▶ Exercise objective: Read the records below. Copy each line where the string "computer" occurs.

[Stored dataset items]
· · · ·
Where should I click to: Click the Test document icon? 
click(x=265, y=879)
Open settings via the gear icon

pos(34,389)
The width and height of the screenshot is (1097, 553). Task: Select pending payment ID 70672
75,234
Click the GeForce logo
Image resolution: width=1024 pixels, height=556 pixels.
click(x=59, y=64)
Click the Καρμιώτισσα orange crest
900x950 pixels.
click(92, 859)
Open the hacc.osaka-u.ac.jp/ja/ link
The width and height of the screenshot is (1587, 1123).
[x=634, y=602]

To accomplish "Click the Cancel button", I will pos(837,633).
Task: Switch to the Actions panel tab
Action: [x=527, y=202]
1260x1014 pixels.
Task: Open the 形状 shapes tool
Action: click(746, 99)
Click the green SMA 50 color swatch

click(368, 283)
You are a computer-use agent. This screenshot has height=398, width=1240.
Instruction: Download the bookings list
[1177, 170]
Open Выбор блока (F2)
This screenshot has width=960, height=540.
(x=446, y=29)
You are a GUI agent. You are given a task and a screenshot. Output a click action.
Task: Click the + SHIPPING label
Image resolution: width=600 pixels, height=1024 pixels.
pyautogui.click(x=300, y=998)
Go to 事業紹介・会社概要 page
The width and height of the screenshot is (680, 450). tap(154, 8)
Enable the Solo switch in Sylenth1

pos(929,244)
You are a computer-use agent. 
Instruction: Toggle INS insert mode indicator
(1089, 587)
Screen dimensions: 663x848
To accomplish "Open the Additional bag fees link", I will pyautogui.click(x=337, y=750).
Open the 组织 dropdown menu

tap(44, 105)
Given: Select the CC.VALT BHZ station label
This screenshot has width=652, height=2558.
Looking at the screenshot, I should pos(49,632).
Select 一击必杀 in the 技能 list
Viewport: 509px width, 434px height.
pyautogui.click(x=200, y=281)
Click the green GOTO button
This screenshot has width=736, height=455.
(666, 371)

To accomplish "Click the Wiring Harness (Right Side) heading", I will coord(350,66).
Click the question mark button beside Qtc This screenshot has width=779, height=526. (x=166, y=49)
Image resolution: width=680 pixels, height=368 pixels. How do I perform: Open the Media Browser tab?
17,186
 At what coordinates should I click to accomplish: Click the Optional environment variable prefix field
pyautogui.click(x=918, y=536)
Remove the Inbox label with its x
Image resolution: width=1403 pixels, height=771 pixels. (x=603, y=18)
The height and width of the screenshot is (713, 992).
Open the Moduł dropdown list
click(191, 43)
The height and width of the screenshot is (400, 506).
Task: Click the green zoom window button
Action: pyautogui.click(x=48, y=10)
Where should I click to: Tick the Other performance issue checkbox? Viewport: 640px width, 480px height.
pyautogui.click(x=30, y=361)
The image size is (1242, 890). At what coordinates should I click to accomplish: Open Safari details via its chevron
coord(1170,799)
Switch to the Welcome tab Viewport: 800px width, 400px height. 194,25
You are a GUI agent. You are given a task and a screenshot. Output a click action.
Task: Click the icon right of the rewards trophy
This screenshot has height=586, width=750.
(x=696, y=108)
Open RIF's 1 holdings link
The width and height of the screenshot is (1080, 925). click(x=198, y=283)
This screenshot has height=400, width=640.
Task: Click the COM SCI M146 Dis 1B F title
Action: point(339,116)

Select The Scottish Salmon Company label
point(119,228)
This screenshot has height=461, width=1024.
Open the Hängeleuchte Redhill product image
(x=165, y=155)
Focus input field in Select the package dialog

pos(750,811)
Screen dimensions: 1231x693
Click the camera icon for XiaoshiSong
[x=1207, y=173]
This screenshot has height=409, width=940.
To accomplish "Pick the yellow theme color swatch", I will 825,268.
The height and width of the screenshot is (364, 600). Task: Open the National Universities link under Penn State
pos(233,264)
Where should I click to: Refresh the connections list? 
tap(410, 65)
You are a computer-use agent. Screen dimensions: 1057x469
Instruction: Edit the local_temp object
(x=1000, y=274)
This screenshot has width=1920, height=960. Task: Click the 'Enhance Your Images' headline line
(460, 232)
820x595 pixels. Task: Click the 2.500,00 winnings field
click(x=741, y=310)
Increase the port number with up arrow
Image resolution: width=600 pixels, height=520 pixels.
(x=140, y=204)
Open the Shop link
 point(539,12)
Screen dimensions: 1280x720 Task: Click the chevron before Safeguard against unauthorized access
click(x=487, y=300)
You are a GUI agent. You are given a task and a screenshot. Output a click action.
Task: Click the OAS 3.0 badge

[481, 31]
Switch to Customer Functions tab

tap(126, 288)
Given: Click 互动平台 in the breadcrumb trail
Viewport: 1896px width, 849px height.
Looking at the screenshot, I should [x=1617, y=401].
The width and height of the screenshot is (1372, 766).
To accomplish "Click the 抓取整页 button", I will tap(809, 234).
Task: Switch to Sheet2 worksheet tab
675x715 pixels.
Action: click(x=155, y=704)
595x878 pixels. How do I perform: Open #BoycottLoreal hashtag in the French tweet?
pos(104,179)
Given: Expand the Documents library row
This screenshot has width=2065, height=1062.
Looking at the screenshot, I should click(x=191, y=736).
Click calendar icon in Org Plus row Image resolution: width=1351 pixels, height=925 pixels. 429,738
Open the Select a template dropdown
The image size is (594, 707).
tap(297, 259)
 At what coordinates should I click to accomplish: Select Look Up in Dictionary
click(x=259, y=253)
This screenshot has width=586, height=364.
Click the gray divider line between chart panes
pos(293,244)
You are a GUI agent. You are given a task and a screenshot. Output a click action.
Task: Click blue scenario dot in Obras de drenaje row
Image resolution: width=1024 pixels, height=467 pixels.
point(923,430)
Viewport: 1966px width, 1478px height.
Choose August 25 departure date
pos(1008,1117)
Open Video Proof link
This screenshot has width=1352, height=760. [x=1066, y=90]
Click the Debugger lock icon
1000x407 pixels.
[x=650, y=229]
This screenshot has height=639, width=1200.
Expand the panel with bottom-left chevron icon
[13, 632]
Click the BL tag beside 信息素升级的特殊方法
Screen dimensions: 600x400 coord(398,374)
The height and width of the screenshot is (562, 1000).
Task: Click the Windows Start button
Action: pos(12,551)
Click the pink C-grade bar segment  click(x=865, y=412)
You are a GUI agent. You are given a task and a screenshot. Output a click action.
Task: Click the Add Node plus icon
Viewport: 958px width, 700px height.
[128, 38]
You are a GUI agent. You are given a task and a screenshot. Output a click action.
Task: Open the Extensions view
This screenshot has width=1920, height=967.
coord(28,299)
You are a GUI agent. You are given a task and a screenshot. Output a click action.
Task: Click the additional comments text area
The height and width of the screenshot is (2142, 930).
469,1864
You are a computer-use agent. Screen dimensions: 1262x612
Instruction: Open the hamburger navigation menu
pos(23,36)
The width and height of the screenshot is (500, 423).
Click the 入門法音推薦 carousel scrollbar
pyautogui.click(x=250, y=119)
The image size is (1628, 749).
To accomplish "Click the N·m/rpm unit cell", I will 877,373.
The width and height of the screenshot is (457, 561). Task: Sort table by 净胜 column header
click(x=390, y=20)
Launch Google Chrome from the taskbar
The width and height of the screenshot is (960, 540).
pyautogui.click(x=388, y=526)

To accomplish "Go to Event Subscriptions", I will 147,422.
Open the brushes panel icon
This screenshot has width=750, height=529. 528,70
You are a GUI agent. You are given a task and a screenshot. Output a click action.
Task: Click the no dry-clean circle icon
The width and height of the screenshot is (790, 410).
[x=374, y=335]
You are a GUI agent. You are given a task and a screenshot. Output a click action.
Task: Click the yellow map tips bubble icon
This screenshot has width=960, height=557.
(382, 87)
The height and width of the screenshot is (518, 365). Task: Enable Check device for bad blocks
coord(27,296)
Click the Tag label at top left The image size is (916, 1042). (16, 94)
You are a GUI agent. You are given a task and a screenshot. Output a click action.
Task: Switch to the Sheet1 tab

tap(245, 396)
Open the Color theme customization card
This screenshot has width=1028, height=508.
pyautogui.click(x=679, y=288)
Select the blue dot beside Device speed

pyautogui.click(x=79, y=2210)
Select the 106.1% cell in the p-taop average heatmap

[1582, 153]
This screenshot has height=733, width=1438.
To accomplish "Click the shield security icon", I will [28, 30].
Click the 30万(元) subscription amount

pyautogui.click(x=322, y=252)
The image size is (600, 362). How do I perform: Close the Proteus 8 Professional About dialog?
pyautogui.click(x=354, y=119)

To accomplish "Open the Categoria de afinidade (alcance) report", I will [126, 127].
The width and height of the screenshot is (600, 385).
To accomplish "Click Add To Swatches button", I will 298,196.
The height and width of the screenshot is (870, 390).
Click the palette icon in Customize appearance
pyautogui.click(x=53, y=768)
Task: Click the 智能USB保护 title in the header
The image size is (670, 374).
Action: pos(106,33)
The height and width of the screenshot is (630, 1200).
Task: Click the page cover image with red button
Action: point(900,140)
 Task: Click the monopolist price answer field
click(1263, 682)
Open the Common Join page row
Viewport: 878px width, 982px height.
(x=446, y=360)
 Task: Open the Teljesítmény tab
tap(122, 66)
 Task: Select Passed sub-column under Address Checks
· · · ·
▶ Task response:
You are a computer-use agent. This screenshot has height=398, width=1240.
You are a computer-use agent. 
You are a computer-use agent. Screen dimensions: 1057x469
You are a computer-use agent. Screen dimensions: 1262x612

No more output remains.